YIKES!!! I could go off on a tangent about thinspiration and ALL the problems that we as women, men, and transgender individuals develop out of hearing a biological and urgent need from the body and resisting it. We don't really do that with breathing or with peeing so I don't know why we insist on it when it comes to food.  However, beyond the problematic social and political implications, honoring your hunger is good for you. 

Here's my evidence: 

1. Your body is smart. Listen to it. 

I'm stealing these lines from my Whole Foods Market Wellness Club days but the human body is literally engaging in thousands of chemical reactions simultaneously. Even though medicine and biological science have come extremely far, we understand as much about how the human body works as an average person knows about rocket science. Prescription drugs often isolate 1-2 chemical reactions to treat a given symptom. I like to use the story of Viagra as an example for this because it was originally being tested as a drug to lower blood pressure.  But then of course you know the rest of that story.... 

So, when it comes to eating, your body knows better than the latest fad diet. Because it's smarter than even some of the best and most well-paid scientists out there. And YOUR body will give you unique clues on how to feed YOUR body. 

2. Restricting Food can actually lead to a binge. 

This is something we often discussed at the eating disorder treatment center where I used to work. Ancel Keys study is most famous for proving that restriction can actually physiologically lead to a binge. You can read a quick excerpt about that here. 

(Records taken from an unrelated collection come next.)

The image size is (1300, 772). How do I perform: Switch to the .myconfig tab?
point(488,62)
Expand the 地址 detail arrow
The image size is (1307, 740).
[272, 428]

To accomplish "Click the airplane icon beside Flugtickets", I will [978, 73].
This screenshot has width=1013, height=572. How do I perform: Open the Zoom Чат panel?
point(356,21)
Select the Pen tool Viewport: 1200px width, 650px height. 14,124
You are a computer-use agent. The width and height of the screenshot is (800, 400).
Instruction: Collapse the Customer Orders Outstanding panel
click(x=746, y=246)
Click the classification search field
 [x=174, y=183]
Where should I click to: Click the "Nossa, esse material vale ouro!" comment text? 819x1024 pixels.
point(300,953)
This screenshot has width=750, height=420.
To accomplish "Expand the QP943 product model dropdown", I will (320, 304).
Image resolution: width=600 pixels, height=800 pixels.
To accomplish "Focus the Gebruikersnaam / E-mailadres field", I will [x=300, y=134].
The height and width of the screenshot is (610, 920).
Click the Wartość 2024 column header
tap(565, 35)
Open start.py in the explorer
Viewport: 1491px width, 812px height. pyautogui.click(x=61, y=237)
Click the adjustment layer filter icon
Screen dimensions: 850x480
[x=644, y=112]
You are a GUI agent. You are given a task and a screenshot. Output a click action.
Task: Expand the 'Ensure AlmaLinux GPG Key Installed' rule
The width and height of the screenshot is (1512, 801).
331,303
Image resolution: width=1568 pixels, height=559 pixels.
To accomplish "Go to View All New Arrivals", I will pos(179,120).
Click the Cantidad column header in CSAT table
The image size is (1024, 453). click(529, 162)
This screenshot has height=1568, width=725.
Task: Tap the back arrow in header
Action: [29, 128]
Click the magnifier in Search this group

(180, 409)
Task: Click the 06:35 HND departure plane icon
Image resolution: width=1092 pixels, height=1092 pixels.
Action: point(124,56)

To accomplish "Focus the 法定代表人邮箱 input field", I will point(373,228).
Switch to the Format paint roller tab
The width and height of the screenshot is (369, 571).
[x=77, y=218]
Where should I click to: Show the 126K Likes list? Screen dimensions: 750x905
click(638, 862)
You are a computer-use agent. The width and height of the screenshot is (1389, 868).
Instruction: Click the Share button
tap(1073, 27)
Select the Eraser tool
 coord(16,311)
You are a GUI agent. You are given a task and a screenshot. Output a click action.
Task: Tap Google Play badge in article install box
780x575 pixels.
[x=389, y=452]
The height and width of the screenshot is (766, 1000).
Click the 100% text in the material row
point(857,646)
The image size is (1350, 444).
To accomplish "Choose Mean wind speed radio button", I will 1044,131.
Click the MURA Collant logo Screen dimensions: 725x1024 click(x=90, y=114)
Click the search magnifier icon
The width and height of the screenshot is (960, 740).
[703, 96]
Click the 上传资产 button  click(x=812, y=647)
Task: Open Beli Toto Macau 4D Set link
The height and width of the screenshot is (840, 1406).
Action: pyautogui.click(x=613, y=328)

You can't trick the body into eating less food. The human body wants to achieve homeostasis. When you restrict calories all day long as many do while on a diet, when you get home, you want to eat everything that isn't nailed down in your house. This goes the same for all you lunch skippers out there. I know your TPS report is important, but if you skip lunch, that makes you a lot more likely to end up eating a burger for dinner even though you planned to eat salmon and quinoa salad. Your body will be begging you to make up for the caloric deficit. By eating before we are ravenously hungry, we actually set ourselves up to eat better food. 

I'm definitely guilty of this here. When I used to have a more rigorous day job, I would often eat a light lunch that I had diligently packed the night before. I would most likely end up working late and ordering seamless on my way home because I was STARVING which usually meant the only thing that would satisfy was fried chicken and french fries. 

3. When you restrict food, you can slow down your metabolism more. 

Ancel Keys also proved this is his starvation experiment that our basal metabolic rate slows down during prolonged periods of starvation.

As many of the chronic dieters of the world know, even when you're perfect with your diet and you willpower your way through, eventually you plateau because your body figured it out and is working tirelessly to keep you alive. I've been through this myself.  An RD put me on a 1200 calorie diet that helped me lose 4 pounds but after about 3 months, I was stuck. Eventually I gave up and sprang back up to what I affectionately call my "happy weight." 

While I often tell my clients to avoid paying attention to the scale, listening to my body, eating when I'm hungry and stopping when I'm full (that's a whole other blog post), has helped me lose weight. More importantly than that, I don't have to spend so much time researching my meals and my diet and my weight is pretty stable without me even having to think about it. 

For real, eating should be like breathing. Just do it when you body says so.